Nagel's Visual Aids

Friends and Family

For the person who is challenged by a low vision condition, there are many life changes that must be made in order to recover a functional lifestyle.

For the family, friends, co-workers, etc., whose life path crosses someone with a visual impairment, there are also some critical adjustments, that if made, will result in a helpful, informed, and productive relationship.

  1. In order to better understand what low vision is, you need to see the world through the eyes of someone who has a visual impairment. (To get a first hand perspective, visit the TSI Resource Guide and learn all you can about the challenges your loved one, friend, or co-worker is dealing with.
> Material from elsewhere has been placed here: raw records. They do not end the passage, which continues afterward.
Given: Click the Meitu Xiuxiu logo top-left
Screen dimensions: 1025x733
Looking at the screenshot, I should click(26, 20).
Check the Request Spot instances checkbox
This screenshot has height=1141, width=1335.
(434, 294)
  2. As you can imagine, with a view of the surroundings clouded by Glaucoma, Macular Degeneration, or Diabetic Retinopathy, this equates to a huge downturn in one's ability to function in the sighted world. When someone's vision is suddenly diminished to the point where normal activities must be curtailed, there is a very difficult transition ahead.

  3. Making a home or office "low vision friendly" is a joint effort that can help everyone to work together in a solution orientation. This can do much for everyone involved to gain a new sense of management and accomp­lishment. Contact us, we'll be glad to help.

  4. Empathy Vs. Sympathy - If there is one thing that will help someone to remain in hopelessness and despair, it's SYMPATHY!!! We sympathize with families if there has been a death, but when someone is affected by visual impairment, they are neither dead or blind. What they need instead, is EMPATHY, which is understanding, support, and encouragement.

When Helping Hurts

"Learned Helplessness" occurs when we do things for others that they are quite capable of doing for themselves. There is a real learning curve in this area, in which SAFETY is the dividing line. People with low vision must re-learn some very simple tasks. They are also capable of learning or re-learning some complex tasks as well. Everyone must be patient and observant during this time, and for quite sometime to come. The job itself is not the only factor to consider. When someone suddenly becomes visually impaired, while they don't actually die, but they do endure the same process of grief as does the family when a loved one is lost.

If those who have a relationship with a visually impaired person can understand where their loved one or friend is in this process of grief, they can be very helpful.

Failure to recognize what is happening can result in feelings of being attacked, ignored, or becoming defensive. In any case, if we can just remember, "an attack is really a defense", and "a complaint is really a compliment in disguise", much can be done for everyone to get through the grief cycle. Compassion and empathy can lead to victory in helping someone to overcome the limitations of a visual impairment. Their dignity, identity, and purpose in life will be restored, much to everyone's joy.